- ТЕКСТ ДЛЯ ЧТЕНИЯ -
До недавнего времени с экспериментами Галилея с падающими телами было связано несколько загадок. Одна из них восходит к его странному наблюдению, приведенному в трактате «О движении», что менее плотное тело при падении вначале опережает более плотное тело, которое затем нагоняет его. В 1980-е годы историк науки Томас Сеттл повторил эксперименты Галилея с участием психолога и, к своему изумлению, обнаружил то же, на что в свое время обратил внимание Галилей. Дальнейшие исследования пролили свет на эту загадку: от удерживания более тяжелого предмета рука больше устает, что заставляет экспериментатора отпускать предмет медленнее, хотя сам он убежден, что бросает оба предмета одновременно36.
Еще одна недавно раскрытая загадка касается описания Вивиани и того, почему, если эксперимент на Пизанской башне действительно имел место, Галилей ни разу не упомянул о нем в своих собственных сочинениях. В 70-е годы ХХ столетия историк науки Стиллман Дрейк, изучавший наследие Галилея, внимательно проанализировал переписку ученого за 1641–1642 годы. Галилей, к тому времени уже практически слепой и находившийся под домашним арестом, просил Вивиани читать ему вслух приходившие письма и диктовал ответы. В начале 1641 года Галилей получил несколько писем от своего старого друга и коллеги Винченцо Реньери, который незадолго до того стал профессором математики в Пизанском университете, заняв ту кафедру, во главе которой когда-то стоял сам Галилей.

- ЗАДАНИЕ -
Перепишите часть отрывка о загадках экспериментов Галилея от "Еще одна недавно" до "стоял сам Галилей.", заменив "ХХ столетия" на "ХХ века".

- ИСХОДНЫЕ ДАННЫЕ -

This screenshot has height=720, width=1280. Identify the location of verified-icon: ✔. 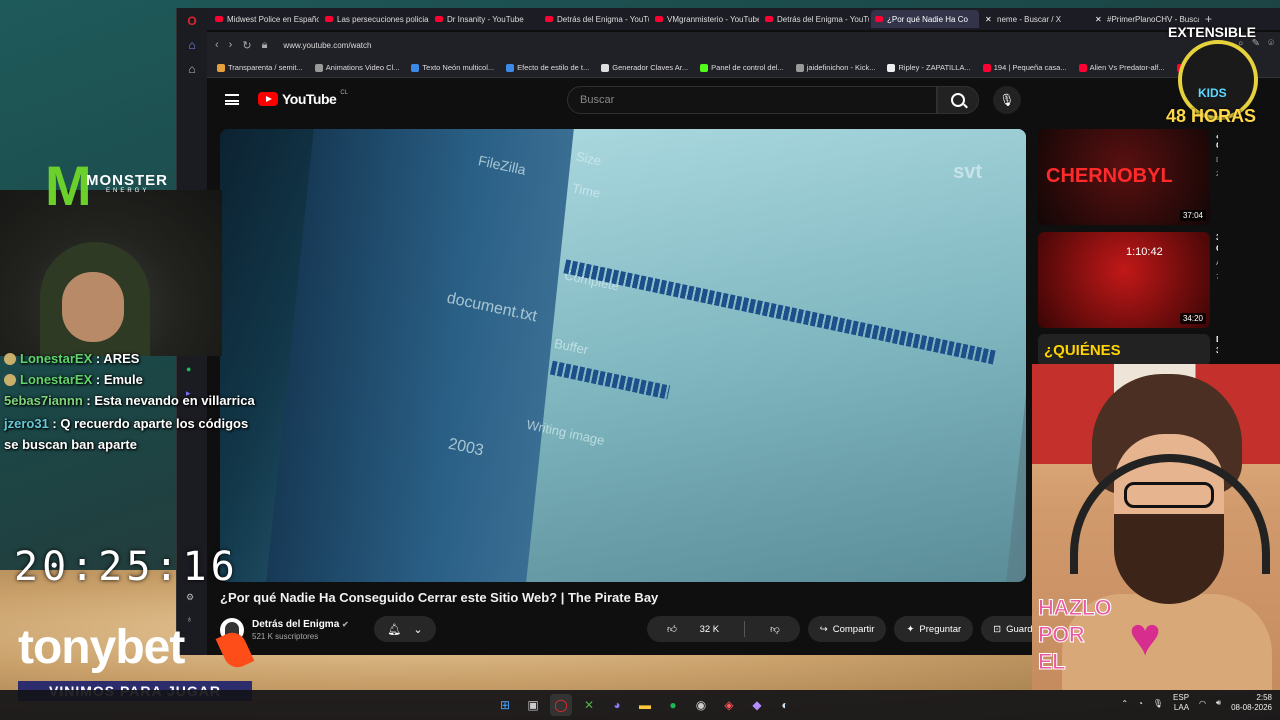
==
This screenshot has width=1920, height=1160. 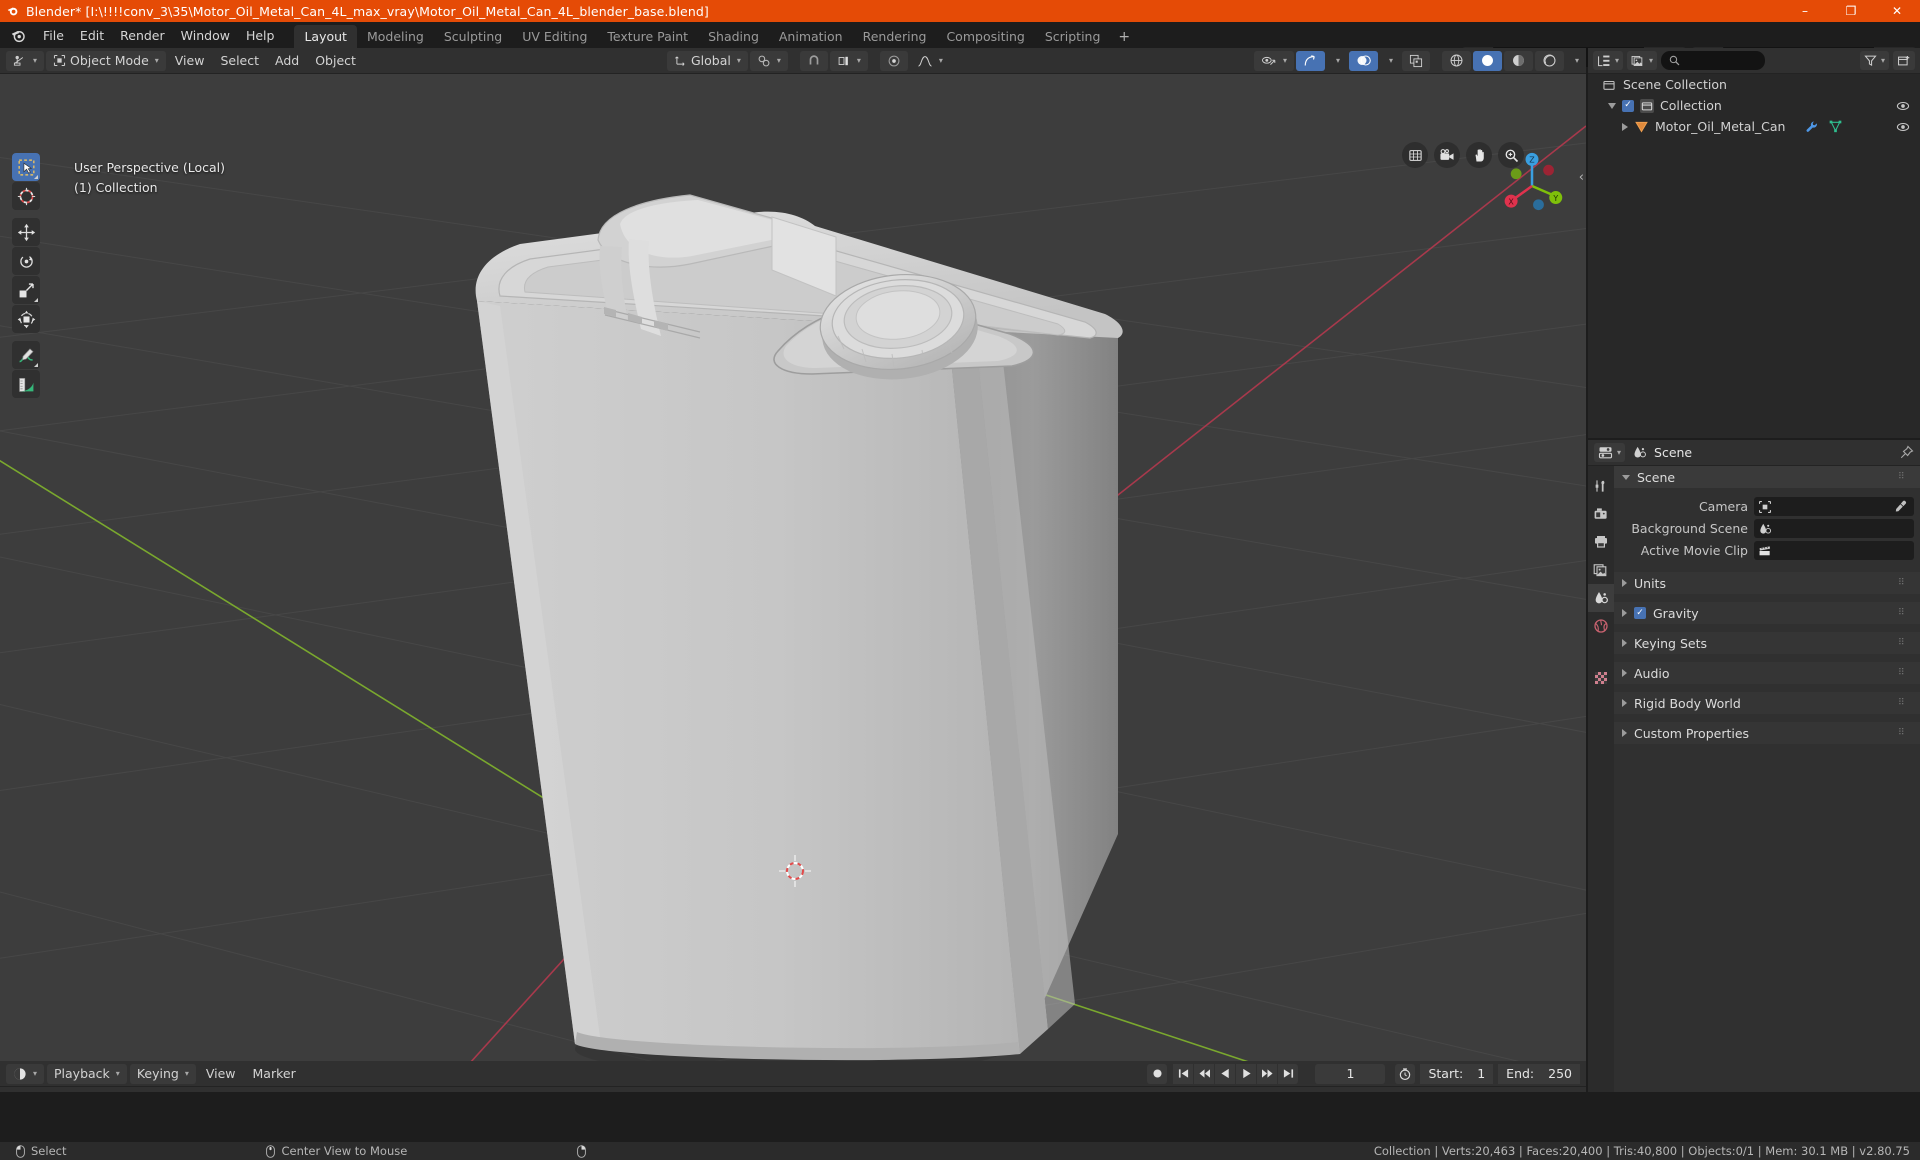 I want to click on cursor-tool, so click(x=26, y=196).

- РЕШЕНИЕ -
Еще одна недавно раскрытая загадка касается описания Вивиани и того, почему, если эксперимент на Пизанской башне действительно имел место, Галилей ни разу не упомянул о нем в своих собственных сочинениях. В 70-е годы ХХ века историк науки Стиллман Дрейк, изучавший наследие Галилея, внимательно проанализировал переписку ученого за 1641–1642 годы. Галилей, к тому времени уже практически слепой и находившийся под домашним арестом, просил Вивиани читать ему вслух приходившие письма и диктовал ответы. В начале 1641 года Галилей получил несколько писем от своего старого друга и коллеги Винченцо Реньери, который незадолго до того стал профессором математики в Пизанском университете, заняв ту кафедру, во главе которой когда-то стоял сам Галилей.